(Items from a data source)
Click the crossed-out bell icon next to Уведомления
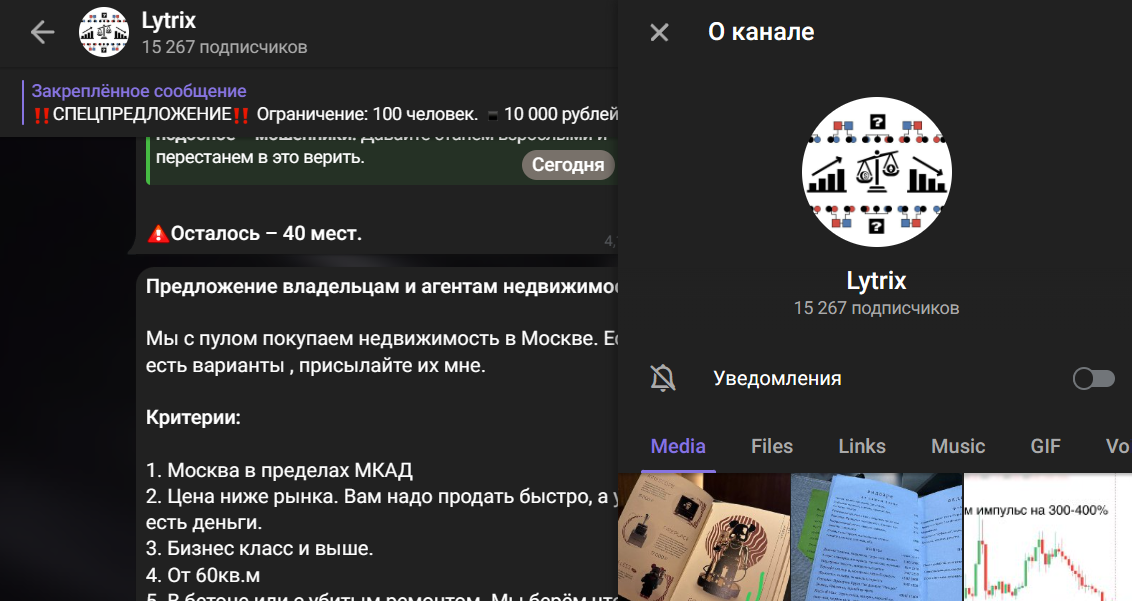This screenshot has width=1132, height=601. click(661, 378)
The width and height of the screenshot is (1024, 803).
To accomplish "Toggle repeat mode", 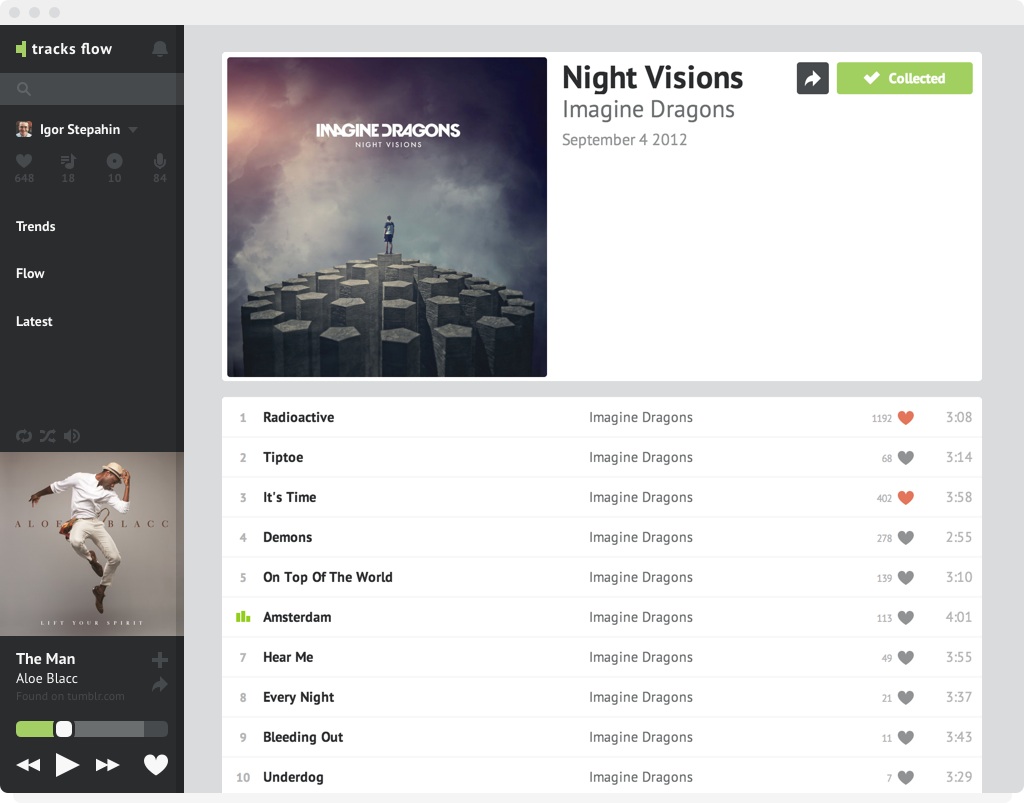I will [24, 436].
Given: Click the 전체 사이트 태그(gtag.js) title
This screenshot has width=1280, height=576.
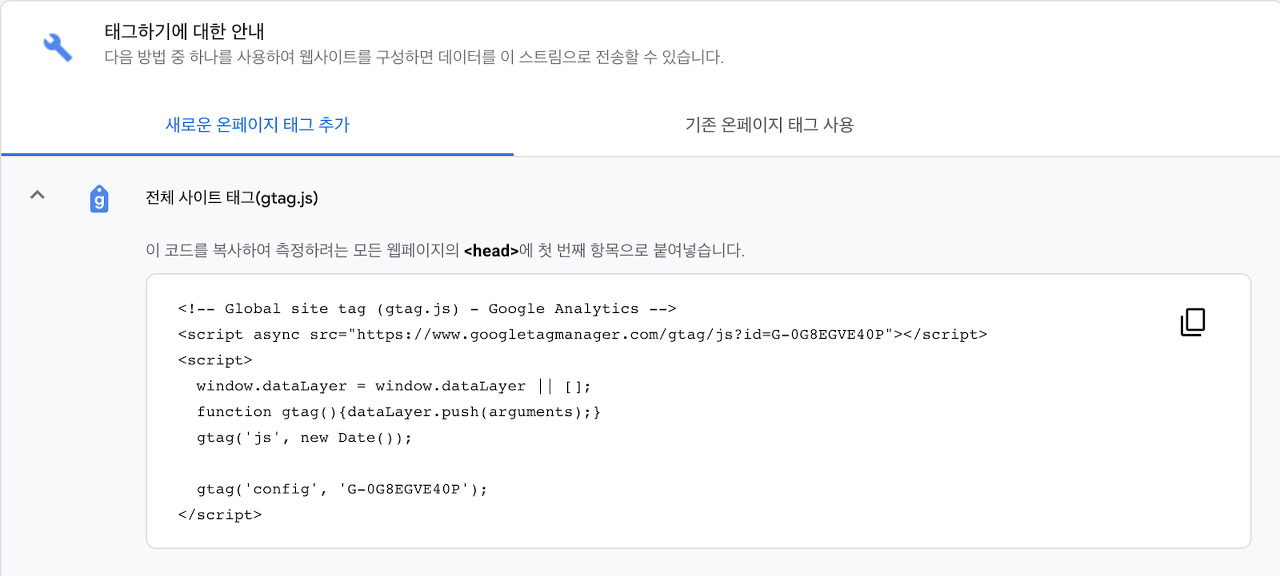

**The task**
Nothing but the lines from the one containing "Given: Click the 전체 사이트 태그(gtag.js) title" through the end of the entries is to be retyped, exactly as written and without pictures.

**Output below**
Given: Click the 전체 사이트 태그(gtag.js) title
This screenshot has width=1280, height=576.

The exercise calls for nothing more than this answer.